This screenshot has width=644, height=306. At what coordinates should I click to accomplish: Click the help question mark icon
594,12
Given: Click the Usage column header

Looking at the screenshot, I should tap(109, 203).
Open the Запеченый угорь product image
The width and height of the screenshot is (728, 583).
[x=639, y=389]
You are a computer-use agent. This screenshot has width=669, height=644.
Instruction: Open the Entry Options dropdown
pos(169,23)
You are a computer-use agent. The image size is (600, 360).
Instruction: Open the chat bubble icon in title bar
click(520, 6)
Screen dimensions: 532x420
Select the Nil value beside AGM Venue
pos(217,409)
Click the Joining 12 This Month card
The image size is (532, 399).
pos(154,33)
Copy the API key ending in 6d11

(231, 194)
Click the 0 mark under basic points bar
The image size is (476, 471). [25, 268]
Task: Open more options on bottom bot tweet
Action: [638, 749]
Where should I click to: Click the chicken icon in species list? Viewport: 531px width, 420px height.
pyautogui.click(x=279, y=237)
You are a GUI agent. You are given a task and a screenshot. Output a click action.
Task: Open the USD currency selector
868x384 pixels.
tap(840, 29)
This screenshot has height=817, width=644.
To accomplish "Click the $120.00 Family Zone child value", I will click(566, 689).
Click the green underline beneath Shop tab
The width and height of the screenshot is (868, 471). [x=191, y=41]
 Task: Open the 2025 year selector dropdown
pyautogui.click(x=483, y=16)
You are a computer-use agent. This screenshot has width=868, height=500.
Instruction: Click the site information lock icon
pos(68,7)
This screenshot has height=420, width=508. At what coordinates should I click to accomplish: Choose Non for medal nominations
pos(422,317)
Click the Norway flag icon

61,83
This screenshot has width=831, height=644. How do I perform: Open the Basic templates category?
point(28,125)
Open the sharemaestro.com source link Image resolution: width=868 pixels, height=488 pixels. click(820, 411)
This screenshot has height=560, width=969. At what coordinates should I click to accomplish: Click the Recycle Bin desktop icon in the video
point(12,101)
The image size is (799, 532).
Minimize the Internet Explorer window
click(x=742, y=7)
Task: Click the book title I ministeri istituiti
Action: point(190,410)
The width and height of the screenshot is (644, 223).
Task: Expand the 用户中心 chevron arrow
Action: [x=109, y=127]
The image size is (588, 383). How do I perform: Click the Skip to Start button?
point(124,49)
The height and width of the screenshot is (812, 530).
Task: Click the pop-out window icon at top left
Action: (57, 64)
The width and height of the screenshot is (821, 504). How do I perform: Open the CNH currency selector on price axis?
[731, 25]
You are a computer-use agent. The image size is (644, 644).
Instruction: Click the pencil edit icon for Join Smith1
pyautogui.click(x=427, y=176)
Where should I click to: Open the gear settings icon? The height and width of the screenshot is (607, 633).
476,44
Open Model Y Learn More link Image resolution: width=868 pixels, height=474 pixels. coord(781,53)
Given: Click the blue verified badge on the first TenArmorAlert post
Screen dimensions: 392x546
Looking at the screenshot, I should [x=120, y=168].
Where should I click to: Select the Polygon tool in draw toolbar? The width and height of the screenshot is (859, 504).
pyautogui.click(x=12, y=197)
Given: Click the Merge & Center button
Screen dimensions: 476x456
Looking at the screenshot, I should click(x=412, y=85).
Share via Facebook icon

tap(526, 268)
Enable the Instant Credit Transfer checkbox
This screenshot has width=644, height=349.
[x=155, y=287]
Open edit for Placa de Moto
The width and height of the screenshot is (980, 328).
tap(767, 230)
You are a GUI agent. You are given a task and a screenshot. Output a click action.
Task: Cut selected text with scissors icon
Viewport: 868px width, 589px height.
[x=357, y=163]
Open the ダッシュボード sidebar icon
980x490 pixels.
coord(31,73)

Task instructions => Taking the line with "Screen dimensions: 532x420" as the first and the line with "The image size is (799, 532)." as the last, retype that stretch of the data above exactly, with no other lines.

Completed exercise =>
Screen dimensions: 532x420
Select the Nil value beside AGM Venue
pos(217,409)
Click the Joining 12 This Month card
The image size is (532, 399).
pos(154,33)
Copy the API key ending in 6d11

(231, 194)
Click the 0 mark under basic points bar
The image size is (476, 471). [25, 268]
Task: Open more options on bottom bot tweet
Action: [638, 749]
Where should I click to: Click the chicken icon in species list? Viewport: 531px width, 420px height.
pyautogui.click(x=279, y=237)
You are a GUI agent. You are given a task and a screenshot. Output a click action.
Task: Open the USD currency selector
868x384 pixels.
tap(840, 29)
This screenshot has height=817, width=644.
To accomplish "Click the $120.00 Family Zone child value", I will click(566, 689).
Click the green underline beneath Shop tab
The width and height of the screenshot is (868, 471). [x=191, y=41]
 Task: Open the 2025 year selector dropdown
pyautogui.click(x=483, y=16)
You are a computer-use agent. This screenshot has width=868, height=500.
Instruction: Click the site information lock icon
pos(68,7)
This screenshot has height=420, width=508. At what coordinates should I click to accomplish: Choose Non for medal nominations
pos(422,317)
Click the Norway flag icon

61,83
This screenshot has width=831, height=644. How do I perform: Open the Basic templates category?
point(28,125)
Open the sharemaestro.com source link Image resolution: width=868 pixels, height=488 pixels. click(820, 411)
This screenshot has height=560, width=969. At what coordinates should I click to accomplish: Click the Recycle Bin desktop icon in the video
point(12,101)
The image size is (799, 532).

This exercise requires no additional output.